# Выбранный отрывок:
Наталья, участковый терапевт, стаж работы 11 лет: Мне теперь завидуют многие коллеги. Участковым 10 тысяч рублей к зарплате добавили согласно нацпроекту. Теперь у меня зарплата 18 тысяч стала. Еще примерно 5-8 тысяч рублей в месяц мне приносит перепродажа подарков. Пациенты благодарят по традиции: конфеты, шоколад, коньяк. По пятницам в больницу приезжает коробейник Геша, который скупает эти сласти и бутылки по всей поликлинике.
На чем еще может заработать терапевт? На больничных. Мальчик-студент, например, придет, начинает изображать кашель. Я беру с него тысячу, его же исключат без больничного, зачем парню жизнь ломать? Другое дело, когда чиновник приходит и честно говорит, что ему надо отсидеться на больничном. А я у него в квартире пять лет бываю, жену с дочкой наблюдаю, для него пять тысяч – не деньги.
Некоторые терапевты выдачу больничных поставили на поток. Связались с посредниками, которые в Интернете объявления дают. В регистратуре рассказывали, что кое-кто по 15 левых «больняков» в день оформляет.
Но такая деятельность опасна. Я знаю несколько случаев, когда возбуждали уголовные дела на тех, кто с посредниками связан. Правда, не слышала, чтобы кого-то посадили.
Ирина, врач наркологического диспансера, стаж работы 8 лет: Наркология в Петербурге – одна из немногих меди-цинских сфер, где большинство руководителей подразделений не хотят появления федеральной программы по борьбе с наркоманией и алкоголизмом. Кардиологи, онкологи – все хотят, потому что за этим обычно следует финансирование. Наркологи же говорят, что город создал эффективную программу, которую нет смысла ломать. На самом же деле в этом случае они просто не смогут столько зарабатывать.

# Задание:
Выпишите дословно фрагмент из отрывка о заработках врачей. Начните со слов «Некоторые терапевты выдачу» и остановитесь после слов «в день оформляет.».

# Данные для проверки:
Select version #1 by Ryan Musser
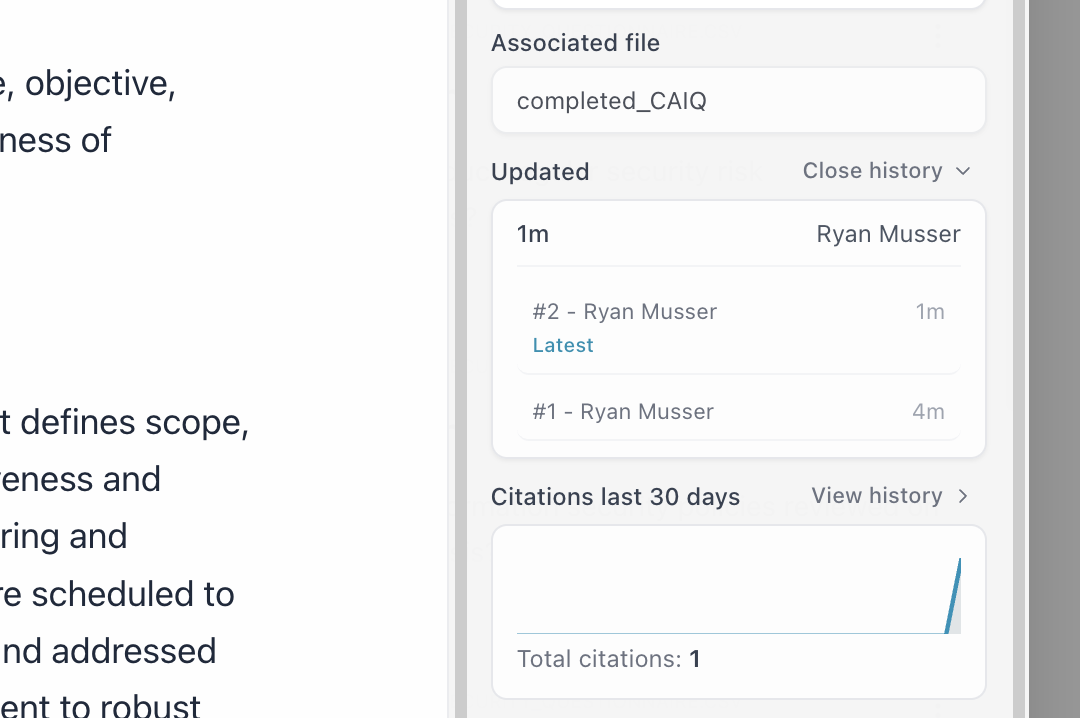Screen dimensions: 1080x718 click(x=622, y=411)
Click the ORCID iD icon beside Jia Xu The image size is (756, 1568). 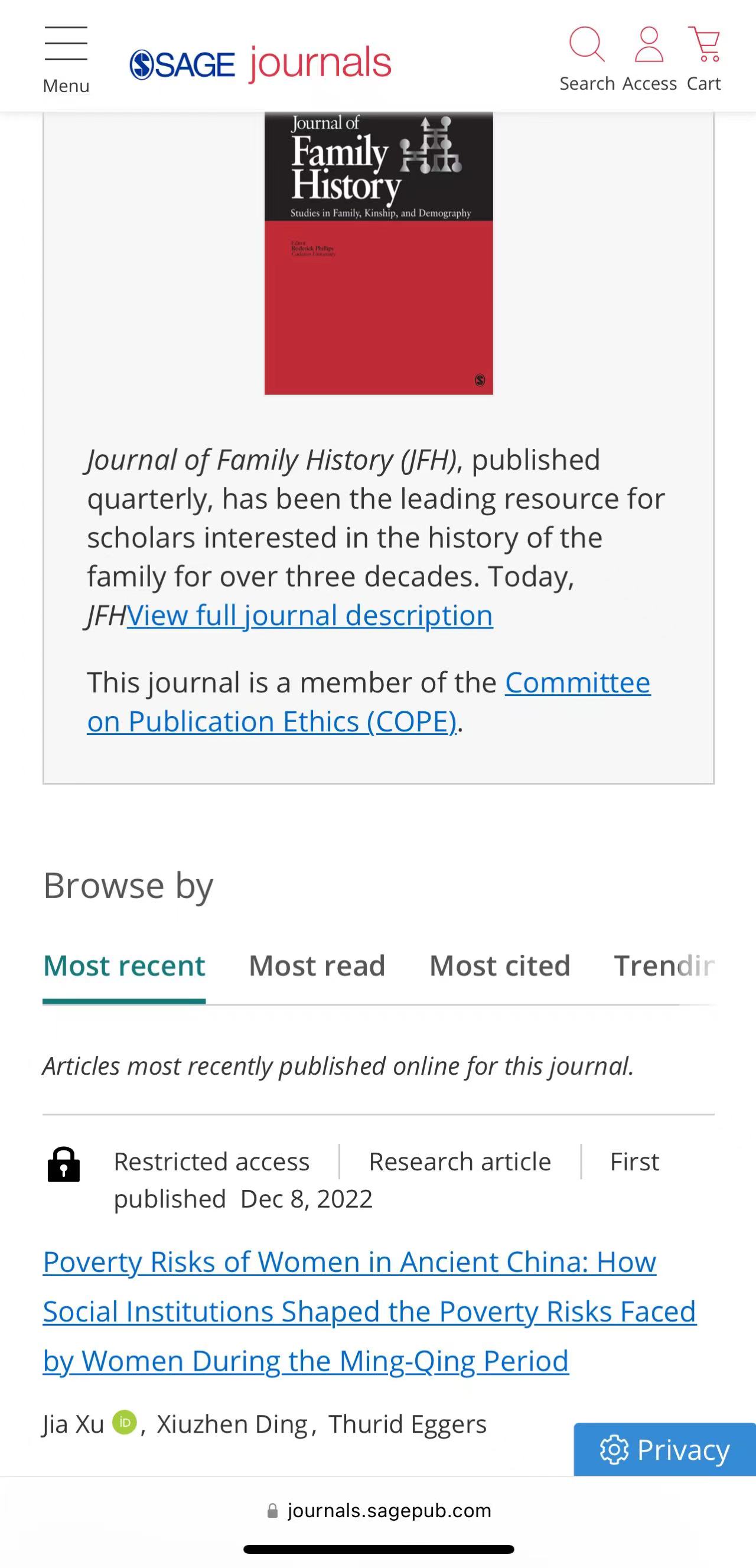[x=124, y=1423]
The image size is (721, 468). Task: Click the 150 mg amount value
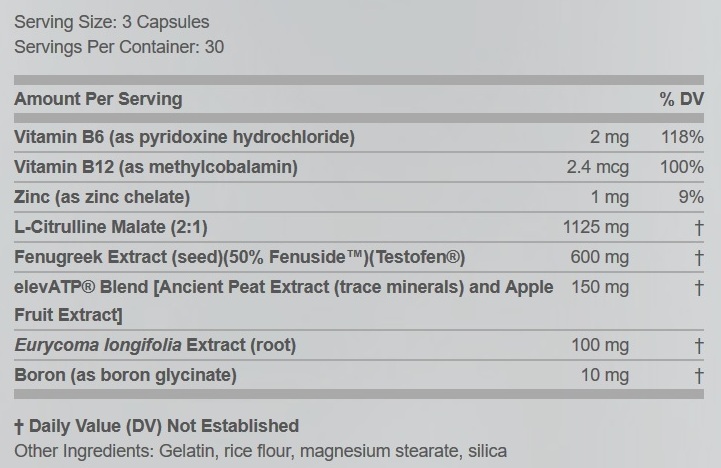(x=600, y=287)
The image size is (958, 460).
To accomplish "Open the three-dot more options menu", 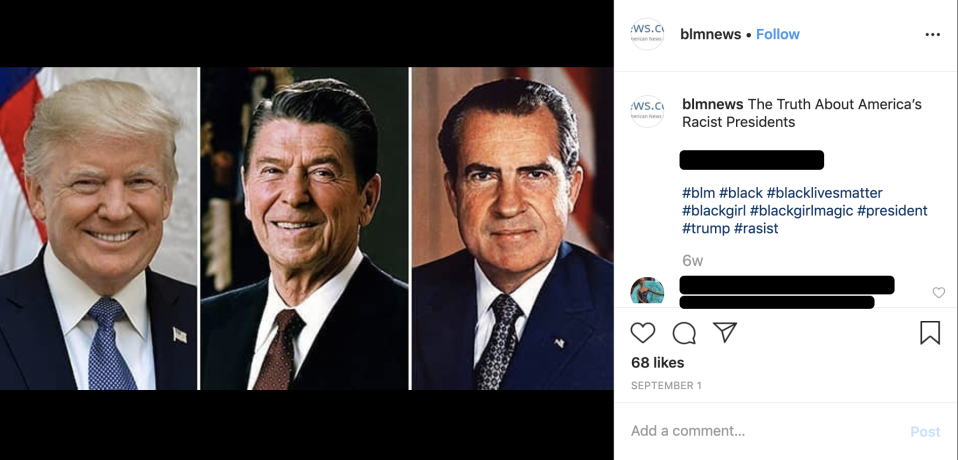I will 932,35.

# Результат выполнения:
Некоторые терапевты выдачу больничных поставили на поток. Связались с посредниками, которые в Интернете объявления дают. В регистратуре рассказывали, что кое-кто по 15 левых «больняков» в день оформляет.